I have a very frustrating problem. My application runs on a few machines flawlessly for a month. However, there is one machine on which my application crashes nearly every day because of segfault. It always crashes at the same instruction address:
segfault at 7fec33ef36a8 ip 000000000041c16d sp 00007fec50a55c80 error 6 in myapp[400000+f8000]
This address points to memcpy
call.
Below, there is an excerpt #1 from my app:
....
uint32_t size = messageSize - sizeof(uint64_t) + 1;
stack->trcData = (char*)Realloc(stack->trcData,(stack->trcSize + size + sizeof(uint32_t)));
char* buffer = stack->trcData + stack->trcSize;
uint32_t n_size = htonl(size);
memcpy(buffer,&n_size,sizeof(uint32_t)); /* ip 000000000041c16d points here*/
buffer += sizeof(uint32_t);
....
stack->trcSize += size + sizeof(uint32_t);
....
where stack
is a structure:
struct Stack{
char* trcData;
uint32_t trcSize;
/* ... some other elements */
};
and Realloc
is a realloc
wrapper:
#define Realloc(x,y) _Realloc((x),(y),__LINE__)
void* _Realloc(void* ptr,size_t size,int line){
void *tmp = realloc(ptr,size);
if(tmp == NULL){
fprintf(stderr,"R%i: Out of memory: trying to allocate: %lu.\n",line,size);
exit(EXIT_FAILURE);
}
return tmp;
}
messageSize
is of uint32_t
type and its value is always greater than 44 bytes. The code #1 runs in a loop. stack->trcData
is just a buffer which collects some data until some condition is fulfilled. stack->trcData
is always initialized to NULL
. The application is compiled with gcc
with optimization -O3
enabled. When I run it in gdb
, of course it did not crash, as I expected;)
I ran out of ideas why myapp crashes during memcpy
call. Realloc
returns with no error, so I guess it allocated enough space and I can write to this area. Valgrind
valgrind --leak-check=full --track-origins=yes --show-reachable=yes myapp
shows absolutely no invalid reads/writes.
Is it possible that on this particular machine the memory itself is corrupted and it causes these often crashes? Or maybe I corrupt memory somewhere else in myapp, but if this is the case, why it does not crash earlier, when the invalid write is made?

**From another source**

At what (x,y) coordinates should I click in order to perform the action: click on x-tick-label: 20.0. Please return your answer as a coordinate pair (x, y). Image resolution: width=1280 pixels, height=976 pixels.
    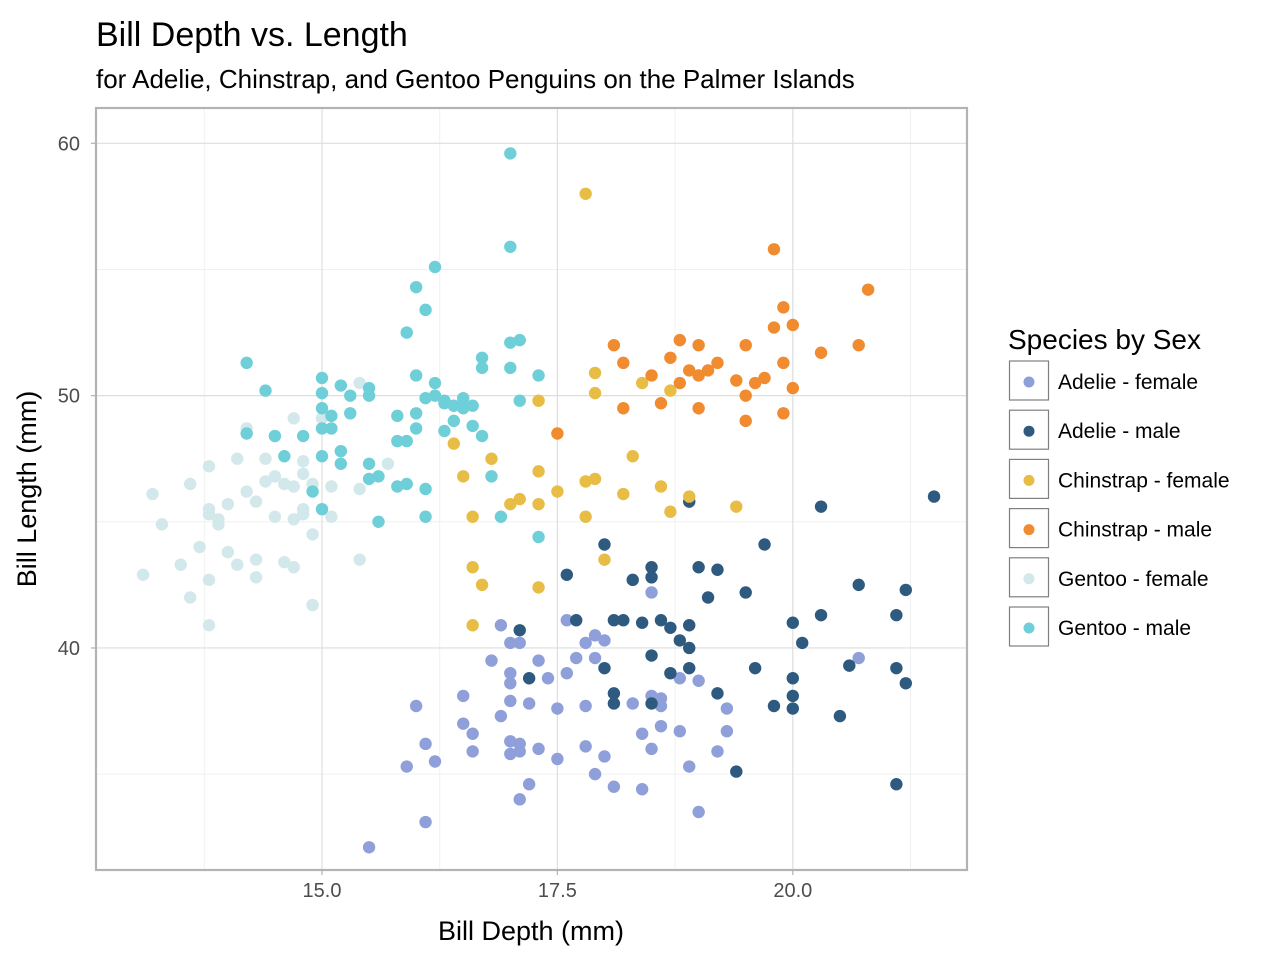
    Looking at the image, I should click on (792, 891).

Thanks in advance for any help.
Assembly piece:
41c164: 00
41c165: 48 01 d0 add %rdx,%rax
41c168: 44 89 ea mov %r13d,%edx
41c16b: 0f ca bswap %edx
41c16d: 89 10 mov %edx,(%rax)
41c16f: 0f b6 94 24 47 10 00 movzbl 0x1047(%rsp),%edx
41c176: 00
I'm not sure whether this information is relevant but all the machines, my application runs on successfully, have Intel processors whilst the one causing the problem has AMD.